Task objective |
Scan the data below and pick out the lines containing the word "three".

Data shown |
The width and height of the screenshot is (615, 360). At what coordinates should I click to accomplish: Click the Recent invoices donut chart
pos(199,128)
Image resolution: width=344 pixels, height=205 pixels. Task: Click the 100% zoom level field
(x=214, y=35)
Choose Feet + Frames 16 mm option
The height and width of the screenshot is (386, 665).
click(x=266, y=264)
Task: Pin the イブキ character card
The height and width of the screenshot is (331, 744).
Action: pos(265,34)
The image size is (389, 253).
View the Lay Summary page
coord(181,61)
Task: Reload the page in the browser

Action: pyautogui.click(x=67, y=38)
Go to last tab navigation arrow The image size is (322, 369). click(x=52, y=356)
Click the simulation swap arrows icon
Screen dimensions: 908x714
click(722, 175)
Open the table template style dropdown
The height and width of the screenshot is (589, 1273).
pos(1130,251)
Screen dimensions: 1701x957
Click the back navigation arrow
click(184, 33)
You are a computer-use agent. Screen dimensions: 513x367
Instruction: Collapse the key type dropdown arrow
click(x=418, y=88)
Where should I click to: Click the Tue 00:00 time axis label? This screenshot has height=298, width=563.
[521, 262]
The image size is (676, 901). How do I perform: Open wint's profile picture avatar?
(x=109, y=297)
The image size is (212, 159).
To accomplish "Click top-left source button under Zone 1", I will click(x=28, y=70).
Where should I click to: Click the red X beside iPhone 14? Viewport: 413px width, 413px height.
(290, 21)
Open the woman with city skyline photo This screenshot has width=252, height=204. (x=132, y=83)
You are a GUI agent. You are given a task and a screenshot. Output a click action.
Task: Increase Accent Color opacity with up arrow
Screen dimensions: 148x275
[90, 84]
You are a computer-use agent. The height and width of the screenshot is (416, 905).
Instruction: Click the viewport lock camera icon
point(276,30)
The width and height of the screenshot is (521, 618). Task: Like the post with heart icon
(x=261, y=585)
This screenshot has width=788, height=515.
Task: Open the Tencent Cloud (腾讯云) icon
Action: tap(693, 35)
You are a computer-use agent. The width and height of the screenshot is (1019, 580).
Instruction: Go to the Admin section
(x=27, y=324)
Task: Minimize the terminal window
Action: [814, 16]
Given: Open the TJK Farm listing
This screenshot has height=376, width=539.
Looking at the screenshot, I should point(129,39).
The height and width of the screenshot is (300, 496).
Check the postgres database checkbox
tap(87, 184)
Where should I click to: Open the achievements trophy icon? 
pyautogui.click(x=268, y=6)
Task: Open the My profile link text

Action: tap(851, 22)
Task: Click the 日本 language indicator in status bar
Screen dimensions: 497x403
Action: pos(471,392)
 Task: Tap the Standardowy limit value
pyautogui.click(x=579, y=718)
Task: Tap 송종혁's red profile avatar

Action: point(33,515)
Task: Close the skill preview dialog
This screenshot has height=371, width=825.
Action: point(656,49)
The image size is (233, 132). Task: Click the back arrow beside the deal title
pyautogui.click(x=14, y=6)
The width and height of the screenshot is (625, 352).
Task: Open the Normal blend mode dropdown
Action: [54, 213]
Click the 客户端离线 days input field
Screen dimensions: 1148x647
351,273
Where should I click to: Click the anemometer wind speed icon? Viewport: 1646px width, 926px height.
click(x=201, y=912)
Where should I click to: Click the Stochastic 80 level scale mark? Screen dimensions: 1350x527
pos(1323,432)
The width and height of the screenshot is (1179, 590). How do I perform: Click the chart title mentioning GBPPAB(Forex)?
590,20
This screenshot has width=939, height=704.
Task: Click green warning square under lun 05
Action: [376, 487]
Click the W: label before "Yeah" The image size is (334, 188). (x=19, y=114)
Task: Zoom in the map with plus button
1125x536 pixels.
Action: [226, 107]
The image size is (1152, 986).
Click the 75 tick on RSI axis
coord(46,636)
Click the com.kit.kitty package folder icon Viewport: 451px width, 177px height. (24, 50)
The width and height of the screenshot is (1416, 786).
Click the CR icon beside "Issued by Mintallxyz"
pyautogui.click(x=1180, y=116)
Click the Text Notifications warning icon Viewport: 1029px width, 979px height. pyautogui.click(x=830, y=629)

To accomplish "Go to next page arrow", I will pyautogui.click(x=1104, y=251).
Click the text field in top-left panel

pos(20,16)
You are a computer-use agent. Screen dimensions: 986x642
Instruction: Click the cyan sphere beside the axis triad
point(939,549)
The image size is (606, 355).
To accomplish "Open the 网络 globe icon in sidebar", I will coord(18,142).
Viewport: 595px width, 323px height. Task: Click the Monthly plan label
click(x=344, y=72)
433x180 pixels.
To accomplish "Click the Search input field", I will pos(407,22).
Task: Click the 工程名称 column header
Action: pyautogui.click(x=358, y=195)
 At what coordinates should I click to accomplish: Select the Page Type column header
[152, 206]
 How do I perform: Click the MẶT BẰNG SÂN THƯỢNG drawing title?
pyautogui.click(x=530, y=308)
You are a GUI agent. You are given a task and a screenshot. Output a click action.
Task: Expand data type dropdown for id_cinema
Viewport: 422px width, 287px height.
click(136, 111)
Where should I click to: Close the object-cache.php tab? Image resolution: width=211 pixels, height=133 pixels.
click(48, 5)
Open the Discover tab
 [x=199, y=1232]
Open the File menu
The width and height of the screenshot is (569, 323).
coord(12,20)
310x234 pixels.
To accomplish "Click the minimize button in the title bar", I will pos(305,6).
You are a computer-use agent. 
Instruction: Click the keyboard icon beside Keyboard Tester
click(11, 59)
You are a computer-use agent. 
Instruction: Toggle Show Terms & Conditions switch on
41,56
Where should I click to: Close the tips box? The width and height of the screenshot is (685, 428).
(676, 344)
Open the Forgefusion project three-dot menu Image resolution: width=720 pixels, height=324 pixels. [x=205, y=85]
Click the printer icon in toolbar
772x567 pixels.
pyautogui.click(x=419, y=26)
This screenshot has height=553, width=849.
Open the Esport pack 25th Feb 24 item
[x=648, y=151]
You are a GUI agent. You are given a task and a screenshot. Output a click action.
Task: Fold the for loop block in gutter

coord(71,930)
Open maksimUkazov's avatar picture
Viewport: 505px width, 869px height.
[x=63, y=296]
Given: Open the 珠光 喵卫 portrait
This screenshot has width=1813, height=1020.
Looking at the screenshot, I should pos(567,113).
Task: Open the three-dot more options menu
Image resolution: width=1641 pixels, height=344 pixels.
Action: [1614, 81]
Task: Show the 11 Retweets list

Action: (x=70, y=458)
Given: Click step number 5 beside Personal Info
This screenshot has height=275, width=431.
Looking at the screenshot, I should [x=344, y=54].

Result of this task |
Open the Forgefusion project three-dot menu Image resolution: width=720 pixels, height=324 pixels. [x=205, y=85]
Task: Open the three-dot more options menu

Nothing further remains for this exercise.